In Quinton the court noted that the majority rule then was that the cause of action for malpractice accrued on the date of the negligent act even though the claimant was unaware of his plight. That rule was so harsh, the court determined, as to justify modification. The rule adopted was stated to be that a claim for malpractice accrued against the Government when the claimant discovered, or in the exercise of reasonable diligence should have discovered the acts constituting the alleged malpractiсe. I would leave that rule as it is.
If there may be any merit in some further liberalization of the Quinton rule as accomplished by the majority, this case serves as little justification for it. My view necessitates some detailed consideration of the facts. In her deposition, claimant stated specifically that her complaint was only about the treatment of her left hand by VA doctor Larson.
Let us review in this montage of her own words taken from her tardy administrative claim and deposition the critical events. I would expect that most will agree that at least the doctor-patient relationship here revealed is fortunately rare.
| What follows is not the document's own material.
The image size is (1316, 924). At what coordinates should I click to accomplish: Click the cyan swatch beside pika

He [Dr. Larson] came into my room on the following Monday, without holding my arm or without warning, cut the hand down and let it fall.
* * *
A. Yes, I was scheduled to have it off on Thursday. And so then he put the tool that he cut it off over the middle finger and pushed the middle finger down and clipped the clipper underneath the cast and proceeded to cut it off. In the meantime, I was yelling with pain and asking him not to do that. And I kеpt telling him it is hurting and he shouldn‘t do that, you are injuring my hand, and he told me to shut up or he could take the same tool and cut my tongue out.
Q. What sort of tone of voice did he use?
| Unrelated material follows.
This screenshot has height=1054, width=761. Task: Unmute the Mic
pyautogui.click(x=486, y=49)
A. Sort of snide and he proceeded to cut the cast off and that is when I started having problems with the middle finger.
Q. So you began suffering pain during the time he was cutting the cast off?
A. Yes.
Q. And that is somewhere around April of 1972?
A. Yes.
Q. And did he say anything else to you during the removal of this cast?
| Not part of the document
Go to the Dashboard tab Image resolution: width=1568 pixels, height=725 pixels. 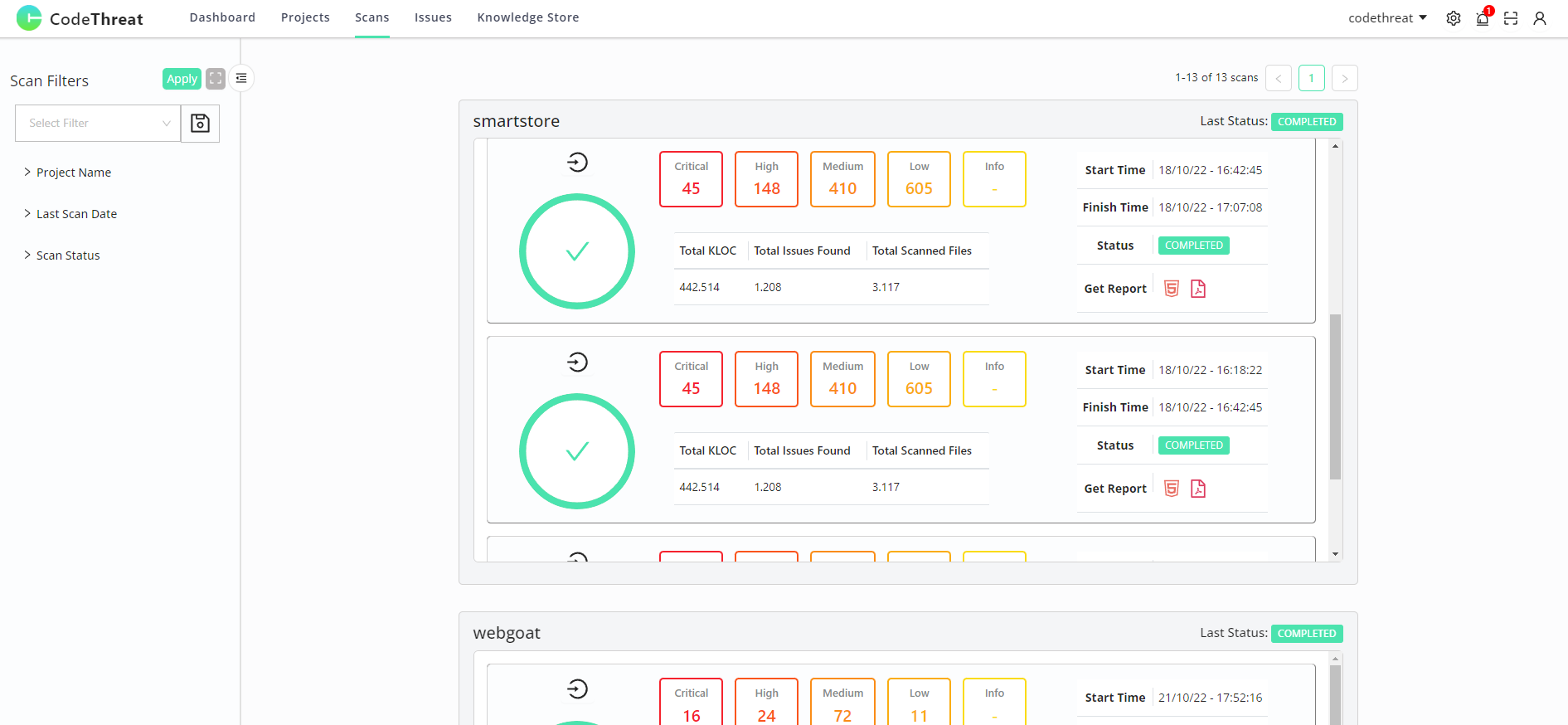coord(222,17)
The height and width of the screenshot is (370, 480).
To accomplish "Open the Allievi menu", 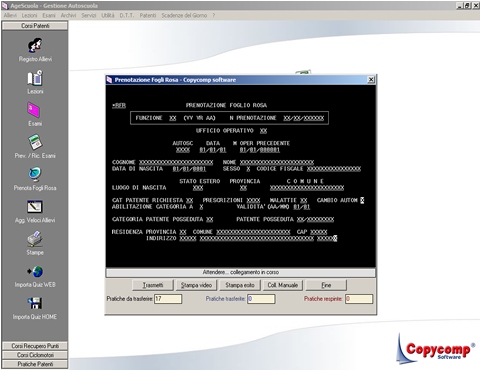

A. He had to try to fit the brace on my hand and it was the right hand brace that I had used on the right hand and instead of him adjusting the brace first and then trying it to my hand, he put it on my hand and held the brace and grabbed right above the prosthesis and tried to fit the brace on my hand.
Q. Did that cause you to suffer pain?
A. Yes, it sure did.
Q. Did you tell him about the pain you were suffering?
A. Yes, I did. He kept right on going.
Q. Was it from that time on that you had difficulty with your middle fingers?
A. Yes.
Q. Were you suffering pain in your other fingers in your left hand from that time?
A. From that time but not too much before.
(Emphasis added).
* * *
Larson had no foreknowledge of the Pope brace, I was to wear, and proceeded to try to fit it to my hand, squeezing the part where the implants are. When he removed the cast, my little finger and index finger had rotated on the shaft. At the stub of the ulna, I kept complaining and he wouldn‘t examine it.
The record contains further evidence of claimant‘s awareness from the very beginning of the problems which form the basis of her claim, but for the purposes of this dissent, I see no need to further pursue those details. Within two years of claimant‘s last VA treatment, claimant also consulted her private physician about these complaints.
I would affirm as being barred by the statute of limitations.